ここでは、第1種動物取扱業者が守らなければいけない動物管理方法のうち、共通事項について、動物全般に当てはまる項目と犬猫のみに当てはまる項目、特定動物・有毒動物のみに当てはまる項目に、分けてご案内します。
動物の管理方法について、第1種動物取扱業者のすべての業種に当てはまる項目を共通事項としてご案内します。
- 飼養施設は、定期的に清掃・消毒を行い、汚物や食べ残しなどを適切に処理して、清潔に保つ
- 飼養施設は、1日1回以上巡回を行い、保守点検を行う
- 飼養施設の清掃・消毒・保守点検の実施状況を台帳(飼養施設・動物の点検状況記録台帳)に記録し、5年間保管する
- 動物の鳴き声・臭気・動物の毛などにより、周辺の生活環境を著しく損なわないように、飼養施設の開口部を適切に管理する
- 飼養施設について、鳴き声が外部にいきにくくなるような対策をする
- 動物の脱走を防止するため、施設管理に必要な対策をし、必要に応じて施錠設備を備える
- 臭気の拡散や動物の毛などの飛散により、飼養施設内の環境や周辺の生活環境を著しく損なう事態が発生するおそれがある場合、空気清浄機、脱臭装置、汚物用の密閉容器などを備える
- ねずみ・はえ・蚊・のみなどの衛生動物が侵入するおそれがある場合、その侵入の防止や駆除を行うための設備を備える
- ケージなどの構造・規模は、個々の動物が自然な姿勢で立ち上がる、横たわる、羽ばたくなどの日常的な動作を容易に行うための十分な広さ・空間があるようにする。飼養期間が長期間にわたるときは、必要に応じて、走る・登る・泳ぐ・飛ぶなどの運動ができるように、より一層の広さ・空間があるようにする(ただし、傷病動物の飼育・保管をするときや、一時的に保管する等の特別な事情がある場合を除く)
- ケージなどや訓練場は、突起物・穴・くぼみ・斜面などによって、動物がけがなどをしないような安全な構造・材質にする
- ケージなどや訓練場の床・内壁・天井・付属設備は、清掃が容易であるなど衛生状態の維持・管理がしやすい構造・材質にする
- ケージなどや訓練場は、動物の種類・習性・運動能力・数などに応じて、動物の脱走を防止できる構造・強度にする
- ケージなどに、給餌・給水のための器具を備える
- ケージなどに、動物の生態・習性・飼養期間に応じて、遊具・止まり木・砂場・水浴びや休息ができる設備を備える
- ケージなどの清掃を1日1回以上行い、汚物・食べ残しなどを適切に処理する
- ケージなどには、ふん尿の受け皿を置いたり、床敷きを敷くなどの対策をする
- 動物の脱走を防止するため、ケージなどや訓練場に、必要に応じて、施錠設備を備える
※第1種動物取扱業者は、5年ごとに登録の更新が必要であるため、登録時の飼養施設・設備の基準に適合し続けておく必要もあります。
第1種動物取扱業の登録時の基準はこちらをご覧ください。⇒リンク(第1種動物取扱業者に登録するための5つの基準)

> _提供データ_:
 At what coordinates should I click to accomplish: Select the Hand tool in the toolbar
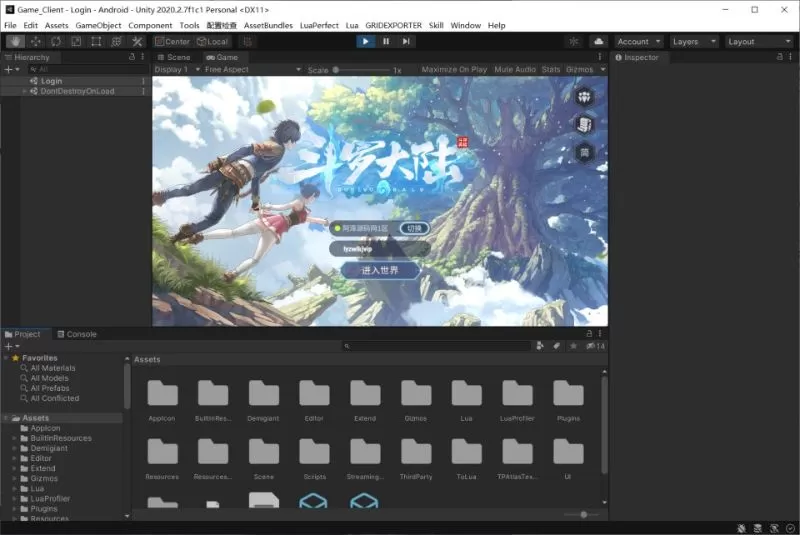pos(15,42)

> _作業内容_: 上に示した、第1種動物取扱業者の動物管理方法に関する本文の続きを、最後の文の後から書き進めてください。

> _回答文_:
※「ケージなど」とは、ケージだけではなく、平飼いの設備や運動スペースの外周を囲む柵なども含んでいます。部屋などで放し飼いをしている場合は、その部屋全体が、「ケージなど」に該当します。
飼養・保管をする動物の種類・数は、飼養施設の構造・規模、動物の飼養・保管に当たる職員の数に見合ったものとします。
- 動物を仕入れたり、販売するときなど、あらかじめ取引の相手が、動物の取引に関する法令に違反していないこと、違反するおそれがないことを聴き取る。違反が確認された場合は、取引を行わない
- ケージなどの外で飼養・保管をしない (ただし、管理を徹底した上で、一時的な場合は除く)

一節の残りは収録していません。